Hôtel Aubecq (1899–1902)
The Hôtel Aubecq in Brussels was one of his late houses, made for the industrialist Octave Aubecq. As with his other houses, it featured a skylight over the central staircase, filling the house with light. Its peculiarity was the octagonal shape of the rooms, and the three facades with windows, designed to give maximum light. The owner originally wished to keep his original family furniture, but because of the odd shape of the rooms, Horta was commissioned to create new furniture.By the mid-1930s, Art Nouveau was out of fashion, and modernist architects argued that the old Art Nouveau mansions should be replaced by tall apartment buildings. In 1936, critic Pierre Gilles took aim at the Hôtel Aubecq: "A pampered building that unrepentantly recalls those airy-fairy years." The creation of "an aesthete-architect", its "drooping floral lines" resembled faded coastal casinos and the work of humorous illustrator Albert Robida, he wrote... By 1948, the house was sold to a new owner, who wished to demolish it. A movement began to preserve the house, but in the end only the facade and the furnishings were saved by the City of Brussels. The facade was disassembled and put into storage, and many proposals were made for its reconstruction, but none were carried out. Some of the furnishings are now on display at the Musée d'Orsay in Paris.

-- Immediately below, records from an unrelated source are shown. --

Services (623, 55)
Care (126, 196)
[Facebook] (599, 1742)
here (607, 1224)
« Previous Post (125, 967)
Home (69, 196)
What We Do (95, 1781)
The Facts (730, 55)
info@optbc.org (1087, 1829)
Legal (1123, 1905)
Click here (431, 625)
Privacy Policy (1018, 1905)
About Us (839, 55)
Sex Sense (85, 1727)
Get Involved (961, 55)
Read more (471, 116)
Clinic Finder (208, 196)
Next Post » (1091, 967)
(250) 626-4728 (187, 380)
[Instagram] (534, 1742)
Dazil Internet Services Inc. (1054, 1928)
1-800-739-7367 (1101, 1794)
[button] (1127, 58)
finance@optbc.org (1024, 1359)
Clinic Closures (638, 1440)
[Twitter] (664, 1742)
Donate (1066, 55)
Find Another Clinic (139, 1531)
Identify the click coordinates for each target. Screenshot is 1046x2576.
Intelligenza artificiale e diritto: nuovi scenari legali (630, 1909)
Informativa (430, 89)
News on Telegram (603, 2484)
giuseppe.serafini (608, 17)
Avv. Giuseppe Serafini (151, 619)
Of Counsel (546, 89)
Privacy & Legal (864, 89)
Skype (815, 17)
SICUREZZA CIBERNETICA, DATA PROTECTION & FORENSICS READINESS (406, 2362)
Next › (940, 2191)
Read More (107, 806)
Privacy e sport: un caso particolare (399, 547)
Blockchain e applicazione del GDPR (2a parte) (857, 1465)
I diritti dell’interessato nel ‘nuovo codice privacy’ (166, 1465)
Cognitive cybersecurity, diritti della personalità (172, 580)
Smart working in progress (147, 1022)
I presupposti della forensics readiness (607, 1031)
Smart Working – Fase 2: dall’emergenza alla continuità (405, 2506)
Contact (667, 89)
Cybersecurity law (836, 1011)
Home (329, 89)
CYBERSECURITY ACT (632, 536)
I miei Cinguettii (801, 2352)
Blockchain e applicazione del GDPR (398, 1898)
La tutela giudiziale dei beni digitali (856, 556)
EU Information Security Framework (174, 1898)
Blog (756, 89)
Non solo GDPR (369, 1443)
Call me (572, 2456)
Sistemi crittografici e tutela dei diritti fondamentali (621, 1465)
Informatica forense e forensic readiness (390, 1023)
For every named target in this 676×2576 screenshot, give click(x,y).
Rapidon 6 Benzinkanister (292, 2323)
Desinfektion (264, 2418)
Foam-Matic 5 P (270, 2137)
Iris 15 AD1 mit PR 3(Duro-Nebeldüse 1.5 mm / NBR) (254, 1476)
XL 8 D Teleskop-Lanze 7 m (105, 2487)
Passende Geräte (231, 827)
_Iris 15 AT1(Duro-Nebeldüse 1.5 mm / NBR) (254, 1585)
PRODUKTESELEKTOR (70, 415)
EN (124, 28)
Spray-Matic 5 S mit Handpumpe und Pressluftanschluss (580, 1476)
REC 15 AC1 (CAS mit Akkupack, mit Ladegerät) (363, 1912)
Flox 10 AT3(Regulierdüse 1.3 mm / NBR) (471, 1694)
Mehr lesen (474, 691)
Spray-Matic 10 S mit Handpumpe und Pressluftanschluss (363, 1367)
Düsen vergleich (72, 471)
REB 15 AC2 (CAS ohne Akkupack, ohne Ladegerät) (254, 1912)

Maison du Peuple (1896–1899)
While Horta was building luxurious town houses for the wealthy, he also applied his ideas to more functional buildings. From 1896 to 1899, he designed and built the Maison du Peuple/Volkshuis, the headquarters for the Belgian Workers' Party. This was a large structure including offices, meeting rooms, a café and a conference and concert hall seating over 2,000 people. It was a purely functional building, constructed of steel columns with curtain walls. Unlike his houses, there was virtually no decoration. The only recognizable Art Nouveau feature was a slight curving of the steel pillars supporting the roof. As with his houses, the building was designed to make a maximum use of light, with large skylights over the main meeting room. It was demolished in 1965, despite an international petition of protest by over 700 architects. The materials of the building were saved for possible reconstruction, but were eventually scattered around Brussels. Some parts were used for the construction of the Brussels Metro system.Beginning in about 1900, Horta's buildings gradually became more simplified in form, but always made with great attention to functionality and to craftsmanship. Beginning in 1903, he constructed the Grand Bazar Anspach, a large department store, with his characteristic use of large windows, open floors, and wrought iron decoration. In 1907, Horta designed the Museum for Fine Arts in Tournai, although it did not open until 1928 due to World War I.